Les trois chercheurs se sont accordés sur l’importance d’abandonner la rhétorique d bons / mauvais musulmans afin de mieux comprendre les sociétés musulmanes. La recherche ainsi que les gouvernements doivent cesser de considérer les mouvements musulmans comme une seule et même chose. Les mouvements islamiques, qui prennent de plus en plus d’importance dans ces sociétés, sont fragmentés et il existe, selon Mohamed-Ali Adraoui, une déconnexion croissante entre le salafisme et le djihadisme. 

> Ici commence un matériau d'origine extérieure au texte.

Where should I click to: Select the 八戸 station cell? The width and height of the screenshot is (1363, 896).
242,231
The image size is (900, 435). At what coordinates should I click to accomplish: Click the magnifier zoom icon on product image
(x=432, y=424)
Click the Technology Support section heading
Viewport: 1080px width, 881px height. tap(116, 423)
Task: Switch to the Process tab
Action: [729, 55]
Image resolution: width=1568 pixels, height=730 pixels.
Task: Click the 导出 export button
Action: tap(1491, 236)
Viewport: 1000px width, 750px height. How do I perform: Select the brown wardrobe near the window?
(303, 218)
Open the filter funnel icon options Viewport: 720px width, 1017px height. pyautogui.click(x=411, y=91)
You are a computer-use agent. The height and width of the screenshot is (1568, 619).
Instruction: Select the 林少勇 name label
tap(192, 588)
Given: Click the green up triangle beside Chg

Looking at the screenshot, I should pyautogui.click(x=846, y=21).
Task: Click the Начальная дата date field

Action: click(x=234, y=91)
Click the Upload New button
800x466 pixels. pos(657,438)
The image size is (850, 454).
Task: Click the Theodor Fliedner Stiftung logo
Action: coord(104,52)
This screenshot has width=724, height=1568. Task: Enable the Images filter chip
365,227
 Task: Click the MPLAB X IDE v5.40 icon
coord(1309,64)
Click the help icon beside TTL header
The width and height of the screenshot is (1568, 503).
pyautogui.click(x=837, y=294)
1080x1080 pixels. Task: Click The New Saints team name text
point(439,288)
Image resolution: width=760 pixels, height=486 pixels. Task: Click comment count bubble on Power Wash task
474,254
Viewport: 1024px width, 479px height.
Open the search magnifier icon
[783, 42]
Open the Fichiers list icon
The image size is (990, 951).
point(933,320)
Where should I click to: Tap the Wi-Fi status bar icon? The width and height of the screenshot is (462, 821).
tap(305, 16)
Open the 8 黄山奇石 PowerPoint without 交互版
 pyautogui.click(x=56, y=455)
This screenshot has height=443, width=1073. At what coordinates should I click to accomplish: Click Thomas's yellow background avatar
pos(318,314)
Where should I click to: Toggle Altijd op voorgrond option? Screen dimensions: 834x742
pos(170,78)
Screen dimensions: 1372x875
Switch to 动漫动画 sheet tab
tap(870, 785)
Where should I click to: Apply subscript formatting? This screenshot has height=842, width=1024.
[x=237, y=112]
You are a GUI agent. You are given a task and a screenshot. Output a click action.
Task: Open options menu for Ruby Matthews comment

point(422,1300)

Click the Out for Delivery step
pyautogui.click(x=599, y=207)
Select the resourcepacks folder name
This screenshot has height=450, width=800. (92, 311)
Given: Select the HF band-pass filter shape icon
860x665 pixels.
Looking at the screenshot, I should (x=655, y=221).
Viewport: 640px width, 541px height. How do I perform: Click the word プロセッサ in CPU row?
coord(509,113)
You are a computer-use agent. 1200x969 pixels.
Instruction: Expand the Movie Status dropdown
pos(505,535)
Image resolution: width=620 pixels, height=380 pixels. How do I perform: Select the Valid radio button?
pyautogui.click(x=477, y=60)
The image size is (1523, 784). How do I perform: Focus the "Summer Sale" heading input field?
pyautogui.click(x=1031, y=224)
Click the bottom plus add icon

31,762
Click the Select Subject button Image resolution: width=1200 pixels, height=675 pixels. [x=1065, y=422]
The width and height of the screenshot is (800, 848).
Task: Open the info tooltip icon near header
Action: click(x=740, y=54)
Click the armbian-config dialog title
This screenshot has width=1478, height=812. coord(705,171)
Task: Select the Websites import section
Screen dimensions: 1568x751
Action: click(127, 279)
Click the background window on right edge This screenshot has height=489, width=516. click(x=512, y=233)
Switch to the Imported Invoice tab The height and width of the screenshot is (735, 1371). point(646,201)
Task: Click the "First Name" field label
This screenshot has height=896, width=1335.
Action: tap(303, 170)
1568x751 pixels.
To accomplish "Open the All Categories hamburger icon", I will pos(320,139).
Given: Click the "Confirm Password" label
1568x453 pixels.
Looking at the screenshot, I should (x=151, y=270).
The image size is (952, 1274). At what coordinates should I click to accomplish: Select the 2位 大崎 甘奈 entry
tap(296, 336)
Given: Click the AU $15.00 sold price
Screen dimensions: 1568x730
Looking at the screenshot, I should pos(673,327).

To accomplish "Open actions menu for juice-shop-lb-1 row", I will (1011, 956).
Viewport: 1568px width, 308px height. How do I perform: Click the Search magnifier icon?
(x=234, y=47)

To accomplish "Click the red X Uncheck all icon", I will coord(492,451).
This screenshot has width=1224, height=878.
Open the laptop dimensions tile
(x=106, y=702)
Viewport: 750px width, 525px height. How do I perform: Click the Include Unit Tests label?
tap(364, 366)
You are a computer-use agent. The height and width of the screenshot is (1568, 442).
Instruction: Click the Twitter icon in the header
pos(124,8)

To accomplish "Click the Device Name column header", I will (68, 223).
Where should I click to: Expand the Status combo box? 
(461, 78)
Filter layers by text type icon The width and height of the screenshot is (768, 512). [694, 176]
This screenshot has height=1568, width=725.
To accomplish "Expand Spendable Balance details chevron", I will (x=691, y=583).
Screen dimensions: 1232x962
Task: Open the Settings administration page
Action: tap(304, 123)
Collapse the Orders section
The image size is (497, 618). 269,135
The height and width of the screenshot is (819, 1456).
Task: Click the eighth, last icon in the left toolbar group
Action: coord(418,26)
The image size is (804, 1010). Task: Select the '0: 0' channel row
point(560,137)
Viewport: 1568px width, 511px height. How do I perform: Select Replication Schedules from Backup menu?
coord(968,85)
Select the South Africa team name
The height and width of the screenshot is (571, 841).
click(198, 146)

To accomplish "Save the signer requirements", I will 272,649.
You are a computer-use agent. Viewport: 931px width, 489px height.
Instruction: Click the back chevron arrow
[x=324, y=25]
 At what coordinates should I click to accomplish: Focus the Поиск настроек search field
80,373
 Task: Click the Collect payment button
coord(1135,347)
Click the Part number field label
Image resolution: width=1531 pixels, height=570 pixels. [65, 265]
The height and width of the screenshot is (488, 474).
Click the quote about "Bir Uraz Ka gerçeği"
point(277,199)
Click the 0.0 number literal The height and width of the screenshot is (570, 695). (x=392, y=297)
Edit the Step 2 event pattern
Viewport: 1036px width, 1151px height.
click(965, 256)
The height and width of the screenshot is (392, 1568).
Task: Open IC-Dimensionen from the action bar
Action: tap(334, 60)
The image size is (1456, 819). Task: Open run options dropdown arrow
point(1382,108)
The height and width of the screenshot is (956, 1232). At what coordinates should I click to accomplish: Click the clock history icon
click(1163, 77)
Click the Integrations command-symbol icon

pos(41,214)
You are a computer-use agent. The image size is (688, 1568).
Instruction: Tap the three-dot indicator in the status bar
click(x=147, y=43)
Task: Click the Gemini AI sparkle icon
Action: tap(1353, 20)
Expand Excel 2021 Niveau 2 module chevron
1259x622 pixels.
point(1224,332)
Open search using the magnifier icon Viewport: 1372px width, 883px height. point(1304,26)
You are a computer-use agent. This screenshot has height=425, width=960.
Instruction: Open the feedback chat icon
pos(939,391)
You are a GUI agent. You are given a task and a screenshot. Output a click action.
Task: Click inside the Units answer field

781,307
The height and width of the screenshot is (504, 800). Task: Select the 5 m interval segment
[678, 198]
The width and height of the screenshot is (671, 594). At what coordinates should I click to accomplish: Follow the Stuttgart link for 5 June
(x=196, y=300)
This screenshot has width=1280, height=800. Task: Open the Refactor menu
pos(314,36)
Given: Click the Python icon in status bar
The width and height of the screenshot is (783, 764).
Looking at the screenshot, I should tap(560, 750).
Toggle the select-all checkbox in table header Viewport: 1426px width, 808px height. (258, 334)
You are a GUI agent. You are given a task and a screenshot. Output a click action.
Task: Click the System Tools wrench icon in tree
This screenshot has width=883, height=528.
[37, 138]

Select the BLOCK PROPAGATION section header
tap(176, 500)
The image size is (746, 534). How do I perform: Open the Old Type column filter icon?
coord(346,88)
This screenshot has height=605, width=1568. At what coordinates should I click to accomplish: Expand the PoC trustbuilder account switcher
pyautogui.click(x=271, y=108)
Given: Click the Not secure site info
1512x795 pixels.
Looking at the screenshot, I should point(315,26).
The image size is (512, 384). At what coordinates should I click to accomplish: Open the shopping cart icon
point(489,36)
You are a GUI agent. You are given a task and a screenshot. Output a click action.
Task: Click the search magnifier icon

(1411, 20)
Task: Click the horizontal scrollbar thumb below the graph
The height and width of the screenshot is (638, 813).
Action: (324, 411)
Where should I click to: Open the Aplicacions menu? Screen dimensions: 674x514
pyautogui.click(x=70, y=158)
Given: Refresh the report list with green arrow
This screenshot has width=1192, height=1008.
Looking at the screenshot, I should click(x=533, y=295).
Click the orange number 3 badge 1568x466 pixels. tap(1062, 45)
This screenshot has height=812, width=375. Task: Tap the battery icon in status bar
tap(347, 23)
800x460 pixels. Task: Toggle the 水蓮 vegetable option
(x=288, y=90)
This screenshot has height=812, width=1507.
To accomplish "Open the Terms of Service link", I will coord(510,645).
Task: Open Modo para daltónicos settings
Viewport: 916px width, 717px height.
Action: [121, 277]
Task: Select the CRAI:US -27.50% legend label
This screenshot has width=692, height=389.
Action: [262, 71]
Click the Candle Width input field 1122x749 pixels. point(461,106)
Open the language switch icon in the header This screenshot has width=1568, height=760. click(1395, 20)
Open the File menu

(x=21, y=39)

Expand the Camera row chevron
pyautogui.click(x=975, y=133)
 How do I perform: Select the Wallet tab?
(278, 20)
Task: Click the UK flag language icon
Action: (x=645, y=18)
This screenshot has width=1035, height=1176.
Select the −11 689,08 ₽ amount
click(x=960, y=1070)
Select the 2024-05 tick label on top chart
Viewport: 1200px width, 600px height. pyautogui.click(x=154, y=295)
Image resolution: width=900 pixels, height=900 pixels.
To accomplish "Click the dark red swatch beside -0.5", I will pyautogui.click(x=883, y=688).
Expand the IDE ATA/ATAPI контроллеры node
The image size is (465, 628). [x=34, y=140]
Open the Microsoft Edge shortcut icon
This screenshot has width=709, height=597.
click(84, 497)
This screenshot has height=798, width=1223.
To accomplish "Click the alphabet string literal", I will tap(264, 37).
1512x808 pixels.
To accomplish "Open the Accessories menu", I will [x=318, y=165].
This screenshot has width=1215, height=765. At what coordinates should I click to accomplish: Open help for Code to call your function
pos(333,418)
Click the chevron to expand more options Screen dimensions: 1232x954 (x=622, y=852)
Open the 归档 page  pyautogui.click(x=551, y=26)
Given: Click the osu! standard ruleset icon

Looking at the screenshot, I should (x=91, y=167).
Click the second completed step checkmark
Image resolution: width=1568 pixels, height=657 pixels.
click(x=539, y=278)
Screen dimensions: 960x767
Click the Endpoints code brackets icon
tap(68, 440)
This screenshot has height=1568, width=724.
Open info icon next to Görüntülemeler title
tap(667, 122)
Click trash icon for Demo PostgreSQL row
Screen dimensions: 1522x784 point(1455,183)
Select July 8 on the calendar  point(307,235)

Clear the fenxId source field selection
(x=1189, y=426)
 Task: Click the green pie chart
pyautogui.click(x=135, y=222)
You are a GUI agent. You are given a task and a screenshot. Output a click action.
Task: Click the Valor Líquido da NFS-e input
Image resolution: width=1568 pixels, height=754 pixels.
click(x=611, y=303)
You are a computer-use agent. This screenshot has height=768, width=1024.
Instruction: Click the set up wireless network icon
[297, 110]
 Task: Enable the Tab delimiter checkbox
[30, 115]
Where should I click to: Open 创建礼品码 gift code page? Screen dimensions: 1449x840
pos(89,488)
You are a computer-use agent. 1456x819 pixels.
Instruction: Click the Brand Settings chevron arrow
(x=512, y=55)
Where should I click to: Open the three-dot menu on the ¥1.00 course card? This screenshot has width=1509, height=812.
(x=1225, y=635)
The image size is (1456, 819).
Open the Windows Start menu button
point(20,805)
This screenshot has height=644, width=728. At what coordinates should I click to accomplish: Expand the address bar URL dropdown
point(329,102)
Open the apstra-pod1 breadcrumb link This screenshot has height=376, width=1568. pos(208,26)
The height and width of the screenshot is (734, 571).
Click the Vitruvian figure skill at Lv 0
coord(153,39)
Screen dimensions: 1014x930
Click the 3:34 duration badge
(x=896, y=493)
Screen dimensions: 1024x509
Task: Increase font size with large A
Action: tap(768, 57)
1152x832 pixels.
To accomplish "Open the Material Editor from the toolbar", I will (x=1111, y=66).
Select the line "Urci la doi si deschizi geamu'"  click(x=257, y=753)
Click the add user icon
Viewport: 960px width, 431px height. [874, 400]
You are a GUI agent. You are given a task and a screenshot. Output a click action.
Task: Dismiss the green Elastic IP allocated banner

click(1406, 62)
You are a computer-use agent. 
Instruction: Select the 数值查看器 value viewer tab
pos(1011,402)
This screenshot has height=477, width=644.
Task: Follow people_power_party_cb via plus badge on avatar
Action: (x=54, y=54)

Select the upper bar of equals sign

  • À l’écoute des communautés musulmanes

Cette partie du monde est souvent désignée comme la région MENA. Selon Mohamed-Ali Adraoui, « il n’existe pas de région MENA ». Il a souligné l’importance d’abandonner l’idée d’une recherche orientée et de fournir une recherche empirique basée sur des données vérifiables afin de mieux comprendre ces sociétés. Par ailleurs, Sari Hanafi et Andrew Lebovich ont fait valoir qu’il était important d’écouter plus attentivement les personnes dans les sociétés musulmanes, et pas seulement les acteurs religieux, et ont fait l’éloge de la recherche qualitative afin de comprendre réellement la place de la religion, ou non, dans ces sociétés et sur la nécessité de prendre ces sociétés dans leur propre contexte afin de créer un espace de discussion. D’autre part, Sari Hanafi a appelé à une compréhension pluraliste des idées démocratiques libérales et à la nécessité d’arrêter de regarder ces sociétés à travers le prisme de la « laïcité dure ». 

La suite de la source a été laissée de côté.